La défense des droits et des juges face à l’attaque publique
Dans une tribune publiée par Le Monde, Dominique Rousseau rappelle que le Conseil constitutionnel demeure une colonne vertébrale de l’État de droit, même lorsque ses décisions provoquent des réactions contrastées.
Pour lui, critiquer une institution n’est pas synonyme de la démanteler: le vrai travail consiste à discuter les textes et à exiger une indépendance solide des magistrats.

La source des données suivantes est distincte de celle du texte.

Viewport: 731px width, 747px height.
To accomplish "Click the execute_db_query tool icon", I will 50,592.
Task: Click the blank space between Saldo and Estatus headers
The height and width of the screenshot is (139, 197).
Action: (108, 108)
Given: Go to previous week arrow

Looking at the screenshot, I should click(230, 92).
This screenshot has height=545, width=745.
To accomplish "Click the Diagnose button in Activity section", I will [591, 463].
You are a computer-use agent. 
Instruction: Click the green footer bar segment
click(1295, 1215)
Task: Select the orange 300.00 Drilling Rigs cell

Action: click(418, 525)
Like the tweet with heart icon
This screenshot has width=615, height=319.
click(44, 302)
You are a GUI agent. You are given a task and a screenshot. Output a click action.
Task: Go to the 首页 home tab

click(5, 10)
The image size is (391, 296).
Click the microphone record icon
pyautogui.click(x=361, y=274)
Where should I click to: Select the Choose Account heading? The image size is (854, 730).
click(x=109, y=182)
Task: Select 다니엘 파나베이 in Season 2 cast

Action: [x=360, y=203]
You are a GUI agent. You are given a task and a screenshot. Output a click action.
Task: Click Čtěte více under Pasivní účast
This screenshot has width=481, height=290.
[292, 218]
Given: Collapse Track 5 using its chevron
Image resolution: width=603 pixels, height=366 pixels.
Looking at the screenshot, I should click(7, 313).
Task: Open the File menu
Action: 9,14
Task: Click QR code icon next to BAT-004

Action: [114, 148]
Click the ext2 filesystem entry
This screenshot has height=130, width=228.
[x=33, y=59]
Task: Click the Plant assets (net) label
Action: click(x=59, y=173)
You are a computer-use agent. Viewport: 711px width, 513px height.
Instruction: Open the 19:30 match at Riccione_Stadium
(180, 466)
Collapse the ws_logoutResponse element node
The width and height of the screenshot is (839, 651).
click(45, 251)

Face à des attaques qui traversent les opinions, l’enjeu est clair: préserver les libertés publiques et la confiance dans les mécanismes qui protègent les droits fondamentaux.
Un appel à ne pas démolir la démocratie ni les garanties
Selon lui, affaiblir ces garde-fous constitutionnels reviendrait à fragiliser la démocratie et la place du citoyen dans le dispositif politique.
Le droit public, selon le juriste, est un exercice d’équilibre où l’on peut contester des choix sans remettre en cause l’institution, dont l’indépendance est le socle.
En clair, le message est optimiste: un État qui protège et écoute les droits de chacun repose sur des contre-pouvoirs forts, et le journalisme a pour mission d’en rappeler l’importance avec clarté.